Crowd questions crowd’s wisdom
Speaking of Starbucks, the company just unveiled a new site to harness the suggestions of its customers and all of that. (If you’d like to make a suggestion, you have register for a “Starbucks.com account.”) It’s not interesting. But what it is interesting are the responses to the stunt on StarbucksGossip.com. For instance, it’s pointed out that:
For a site the “just launched” at the start of the shareholders meeting, it sure is full and has a lot of “votes”. Seems they backfilled it with a lot of comments that have been gathering dust.
And that:
There are already 1,300 pages of comments! And because they’re displayed in order of most votes to fewest votes, people are overwhelmingly likely to vote for those that already have a jillion votes, and therefore show up on the first page; any good ideas that lag a few pages back will get lost in the shuffle.

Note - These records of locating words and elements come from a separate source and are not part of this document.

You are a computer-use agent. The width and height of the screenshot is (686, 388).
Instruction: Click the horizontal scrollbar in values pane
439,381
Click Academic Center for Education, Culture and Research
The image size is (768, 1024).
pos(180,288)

Indeed, as New York Magazine’s site points out, most of the top-vote-getting ideas are changes that are already underway.
Previously on Murketing.com: Q&A with Starbucksgossip.com proprietor Jim Romenesko.
[Update(s): Romenesko comments to Seattle Times: “My site will continue to thrive because it’s an authentic reflection of how customers and employees feel about the company. MyStarbucksIdea.com, on the other hand, is clearly a corporate propaganda site.” Oof! Meanwhile, a more upbeat assessment here.]